Oriented Hamilton Cycles in Oriented Graphs

Summary

We show that, for every ∈ > 0, an oriented graph of order n will contain n-cycles of every orientation provided each vertex has indegree and outdegree at least (5/12 + ∈)n and n > n₀(∈) is sufficiently large.

Introduction

Dirac's theorem states that every graph G with minimum degree δ(G) ≥ |G|/2 has a hamilton cycle. The simplest analogue for digraphs is given by the theorem of Ghouila-Houri. Given a digraph G of order n and a vertex v ∈ G, we denote the outdegree of v by d⁺(v) and the indegree by d⁻(v). We also define d^°(v) to be min{d⁺(v), d⁻(v)}, and δ^°(G) to be min{d^°(v): v ∈ G}. Ghouila-Houri's theorem implies that G contains a directed hamilton cycle if d^°(G)(G) ≥ n/2. Only recently has a constant c < ½ been established such that every oriented graph satisfying δ^°(G) > cn has a directed hamilton cycle; Häggkvist has shown that c = (½ − 2⁻¹⁵) will suffice. He also showed that the condition δ^°(G) > n/3 proposed by Thomassen is inadequate to guarantee a hamilton cycle, and conjectured that δ^°(G) ≥ 3n/8 is sufficient.

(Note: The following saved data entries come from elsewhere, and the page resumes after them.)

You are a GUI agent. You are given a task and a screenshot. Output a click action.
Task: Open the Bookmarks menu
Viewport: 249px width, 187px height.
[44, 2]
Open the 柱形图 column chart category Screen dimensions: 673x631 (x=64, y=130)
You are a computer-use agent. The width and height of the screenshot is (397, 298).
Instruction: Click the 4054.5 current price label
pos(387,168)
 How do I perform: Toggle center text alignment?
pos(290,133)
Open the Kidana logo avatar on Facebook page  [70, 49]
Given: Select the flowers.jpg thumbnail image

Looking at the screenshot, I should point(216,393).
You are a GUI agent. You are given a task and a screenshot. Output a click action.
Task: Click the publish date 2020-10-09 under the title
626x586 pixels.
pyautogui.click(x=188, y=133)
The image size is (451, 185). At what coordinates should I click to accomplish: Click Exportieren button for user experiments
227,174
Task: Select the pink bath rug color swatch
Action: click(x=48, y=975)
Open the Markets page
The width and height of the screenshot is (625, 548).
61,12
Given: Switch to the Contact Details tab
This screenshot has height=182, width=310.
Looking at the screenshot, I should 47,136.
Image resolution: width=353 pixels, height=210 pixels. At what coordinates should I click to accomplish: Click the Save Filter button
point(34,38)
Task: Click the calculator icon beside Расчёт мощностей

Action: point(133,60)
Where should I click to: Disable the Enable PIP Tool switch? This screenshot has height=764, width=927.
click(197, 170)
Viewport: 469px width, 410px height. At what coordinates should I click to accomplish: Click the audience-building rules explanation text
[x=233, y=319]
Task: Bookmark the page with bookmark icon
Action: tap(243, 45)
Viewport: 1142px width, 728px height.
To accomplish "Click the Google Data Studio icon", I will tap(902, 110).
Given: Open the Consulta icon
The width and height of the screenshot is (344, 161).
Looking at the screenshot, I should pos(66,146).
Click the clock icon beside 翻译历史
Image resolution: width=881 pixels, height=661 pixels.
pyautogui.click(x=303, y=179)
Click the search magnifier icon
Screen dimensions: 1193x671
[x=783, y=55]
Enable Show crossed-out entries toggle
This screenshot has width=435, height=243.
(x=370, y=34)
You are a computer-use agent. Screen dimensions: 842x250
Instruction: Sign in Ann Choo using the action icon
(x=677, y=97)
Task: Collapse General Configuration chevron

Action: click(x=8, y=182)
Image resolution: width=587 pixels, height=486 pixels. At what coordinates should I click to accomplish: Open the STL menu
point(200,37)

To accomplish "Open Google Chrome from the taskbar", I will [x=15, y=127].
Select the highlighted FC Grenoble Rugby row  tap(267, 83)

When considering hamilton cycles in digraphs there is no reason to stick to directed cycles only; we might ask for any orientation of an n-cycle. For tournaments G, Thomason has shown that G will contain every oriented cycle (except the directed cycle if G is not strong) regardless of the degrees, provided n is large.